Represi dengan dalih modernitas semacam ini banyak menghilangkan pengetahuan tempatan, termasuk tentang pengolahan dan desain atas kulit kayu sebagai bagian dari budaya material.
Gaya hidup dan tren pakaian masyarakat Indonesia tumbuh beriringan dengan sejarah globalisasi dan transformasi kapitalisme konsumsi. Fashion dan pakaian tidak hanya identik sebagai tren semata. Seiring berjalannya waktu pakaian digunakan untuk merefleksikan, meneguhkan, menyembunyikan, atau membangun suasana hati.

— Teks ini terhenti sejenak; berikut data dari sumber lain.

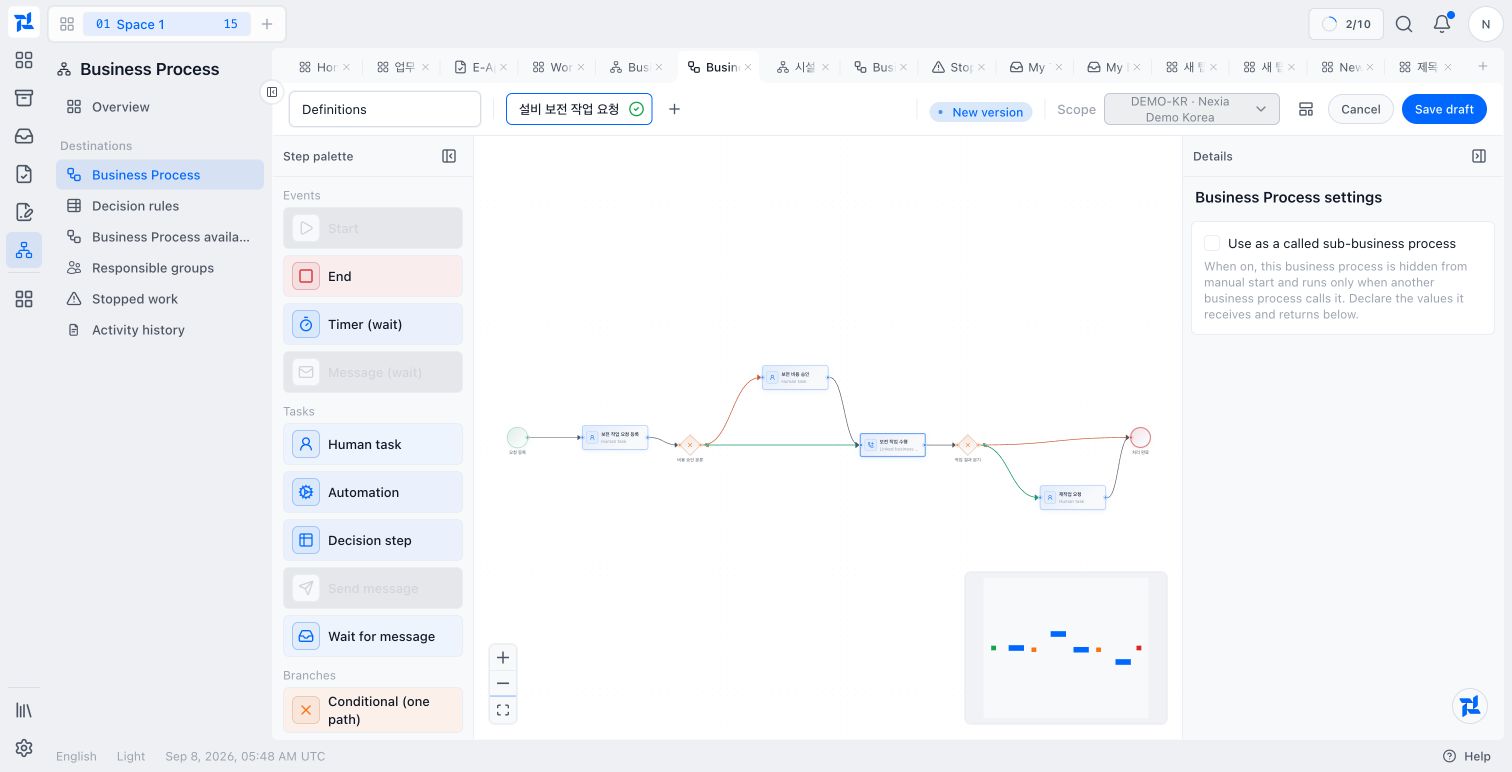Click the Save draft button
The height and width of the screenshot is (772, 1512).
pos(1444,109)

Padahal pakaian yang menjadi perlindungan, kamuflase, kesopanan, dan ketidaksopanan, semuanya mengkomunikasikan suatu posisi dalam suatu tatanan sosial dan kultural, baik pada anggota tatanan itu maupun yang berada di luar tatanan itu. Ketika alat komunikasi dan identitas diri suatu kelompok terancam dihilangkan, tak dapat dipungkiri bahwa tatanan sosial yang dibangun akan terganggu, identitas yang melekat akan menghilang.
Terkadang kedudukan dan peran perempuan yang ikut terlibat di ranah domestik dan juga ranah publik, tidak mendapatkan perhatian di masyarakat, karena tidak adanya kesetaraan gender.
Lewat ketiga seniman perempuan yang berpartisipasi dalam pagelaran Biennale Jogja XVI Equator #6, kita dapat melihat perempuan mampu menembus batas akal dan ego manusia. Perempuan mampu menjadi pilar dalam berbagai aspek. Hal ini menunjukkan bahwa setiap orang berhak memiliki kesetaraan, yang terlibat dalam aspek kehidupan sosial, budaya, ekonomi, bahkan pemerintahan.